• **Consigne**: Reprenez tout le listing en remplaçant « Locate an element » par « Find an element », sans modifier quoi que ce soit d'autre.

• **Données du listing**:

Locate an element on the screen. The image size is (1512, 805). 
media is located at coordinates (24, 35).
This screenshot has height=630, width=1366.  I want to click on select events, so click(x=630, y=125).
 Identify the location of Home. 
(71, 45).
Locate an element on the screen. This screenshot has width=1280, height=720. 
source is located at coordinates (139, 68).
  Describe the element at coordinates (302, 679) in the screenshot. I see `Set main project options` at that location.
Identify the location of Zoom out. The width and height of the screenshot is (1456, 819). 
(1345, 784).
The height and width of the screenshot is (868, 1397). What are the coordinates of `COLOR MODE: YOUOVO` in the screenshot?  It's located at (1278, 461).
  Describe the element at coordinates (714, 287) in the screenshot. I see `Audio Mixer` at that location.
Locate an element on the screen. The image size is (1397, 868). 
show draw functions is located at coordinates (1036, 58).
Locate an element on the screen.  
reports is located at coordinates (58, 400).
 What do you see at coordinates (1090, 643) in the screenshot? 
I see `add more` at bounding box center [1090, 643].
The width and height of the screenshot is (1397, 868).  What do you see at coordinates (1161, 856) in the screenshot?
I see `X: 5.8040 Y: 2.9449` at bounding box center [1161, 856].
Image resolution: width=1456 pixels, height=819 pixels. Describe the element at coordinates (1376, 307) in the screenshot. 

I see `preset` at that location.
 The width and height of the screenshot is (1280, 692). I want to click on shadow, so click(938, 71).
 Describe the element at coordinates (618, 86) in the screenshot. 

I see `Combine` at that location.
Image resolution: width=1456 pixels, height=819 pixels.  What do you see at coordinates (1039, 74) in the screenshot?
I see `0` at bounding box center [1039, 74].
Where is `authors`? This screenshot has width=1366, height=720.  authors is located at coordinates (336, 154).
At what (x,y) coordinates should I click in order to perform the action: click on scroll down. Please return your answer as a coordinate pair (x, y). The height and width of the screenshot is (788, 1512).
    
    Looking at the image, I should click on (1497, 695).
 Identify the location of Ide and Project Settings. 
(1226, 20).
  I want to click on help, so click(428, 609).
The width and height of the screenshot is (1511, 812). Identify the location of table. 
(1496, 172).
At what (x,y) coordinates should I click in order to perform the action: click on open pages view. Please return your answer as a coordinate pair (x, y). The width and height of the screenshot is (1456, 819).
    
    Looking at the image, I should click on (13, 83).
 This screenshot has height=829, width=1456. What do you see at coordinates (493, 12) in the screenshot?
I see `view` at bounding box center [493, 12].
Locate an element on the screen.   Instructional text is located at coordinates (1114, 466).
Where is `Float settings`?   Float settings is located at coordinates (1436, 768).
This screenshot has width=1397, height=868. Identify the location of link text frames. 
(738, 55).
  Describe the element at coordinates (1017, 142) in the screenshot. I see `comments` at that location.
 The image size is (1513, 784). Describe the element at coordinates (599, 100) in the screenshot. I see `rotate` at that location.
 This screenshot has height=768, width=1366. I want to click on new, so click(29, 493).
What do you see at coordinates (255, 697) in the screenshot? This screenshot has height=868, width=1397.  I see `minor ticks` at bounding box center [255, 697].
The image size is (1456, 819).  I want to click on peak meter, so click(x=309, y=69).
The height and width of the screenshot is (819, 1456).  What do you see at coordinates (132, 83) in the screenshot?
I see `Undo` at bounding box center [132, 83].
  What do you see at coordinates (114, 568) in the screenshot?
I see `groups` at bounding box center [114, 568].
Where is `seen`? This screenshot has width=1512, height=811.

• **Solution**:
Find an element on the screen. The image size is (1512, 805). 
media is located at coordinates (24, 35).
This screenshot has height=630, width=1366.  I want to click on select events, so click(x=630, y=125).
 Identify the location of Home. 
(71, 45).
Find an element on the screen. This screenshot has width=1280, height=720. 
source is located at coordinates (139, 68).
  Describe the element at coordinates (302, 679) in the screenshot. I see `Set main project options` at that location.
Identify the location of Zoom out. The width and height of the screenshot is (1456, 819). 
(1345, 784).
The height and width of the screenshot is (868, 1397). What are the coordinates of `COLOR MODE: YOUOVO` in the screenshot?  It's located at (1278, 461).
  Describe the element at coordinates (714, 287) in the screenshot. I see `Audio Mixer` at that location.
Find an element on the screen. The image size is (1397, 868). 
show draw functions is located at coordinates (1036, 58).
Find an element on the screen.  
reports is located at coordinates (58, 400).
 What do you see at coordinates (1090, 643) in the screenshot? 
I see `add more` at bounding box center [1090, 643].
The width and height of the screenshot is (1397, 868).  What do you see at coordinates (1161, 856) in the screenshot?
I see `X: 5.8040 Y: 2.9449` at bounding box center [1161, 856].
Image resolution: width=1456 pixels, height=819 pixels. Describe the element at coordinates (1376, 307) in the screenshot. 

I see `preset` at that location.
 The width and height of the screenshot is (1280, 692). I want to click on shadow, so click(938, 71).
 Describe the element at coordinates (618, 86) in the screenshot. 

I see `Combine` at that location.
Image resolution: width=1456 pixels, height=819 pixels.  What do you see at coordinates (1039, 74) in the screenshot?
I see `0` at bounding box center [1039, 74].
Where is `authors`? This screenshot has width=1366, height=720.  authors is located at coordinates (336, 154).
At what (x,y) coordinates should I click in order to perform the action: click on scroll down. Please return your answer as a coordinate pair (x, y). The height and width of the screenshot is (788, 1512).
    
    Looking at the image, I should click on (1497, 695).
 Identify the location of Ide and Project Settings. 
(1226, 20).
  I want to click on help, so click(428, 609).
The width and height of the screenshot is (1511, 812). Identify the location of table. 
(1496, 172).
At what (x,y) coordinates should I click in order to perform the action: click on open pages view. Please return your answer as a coordinate pair (x, y). The width and height of the screenshot is (1456, 819).
    
    Looking at the image, I should click on (13, 83).
 This screenshot has height=829, width=1456. What do you see at coordinates (493, 12) in the screenshot?
I see `view` at bounding box center [493, 12].
Find an element on the screen.   Instructional text is located at coordinates (1114, 466).
Where is `Float settings`?   Float settings is located at coordinates (1436, 768).
This screenshot has width=1397, height=868. Identify the location of link text frames. 
(738, 55).
  Describe the element at coordinates (1017, 142) in the screenshot. I see `comments` at that location.
 The image size is (1513, 784). Describe the element at coordinates (599, 100) in the screenshot. I see `rotate` at that location.
 This screenshot has height=768, width=1366. I want to click on new, so click(29, 493).
What do you see at coordinates (255, 697) in the screenshot? This screenshot has height=868, width=1397.  I see `minor ticks` at bounding box center [255, 697].
The image size is (1456, 819).  I want to click on peak meter, so click(x=309, y=69).
The height and width of the screenshot is (819, 1456).  What do you see at coordinates (132, 83) in the screenshot?
I see `Undo` at bounding box center [132, 83].
  What do you see at coordinates (114, 568) in the screenshot?
I see `groups` at bounding box center [114, 568].
Where is `seen`? This screenshot has width=1512, height=811.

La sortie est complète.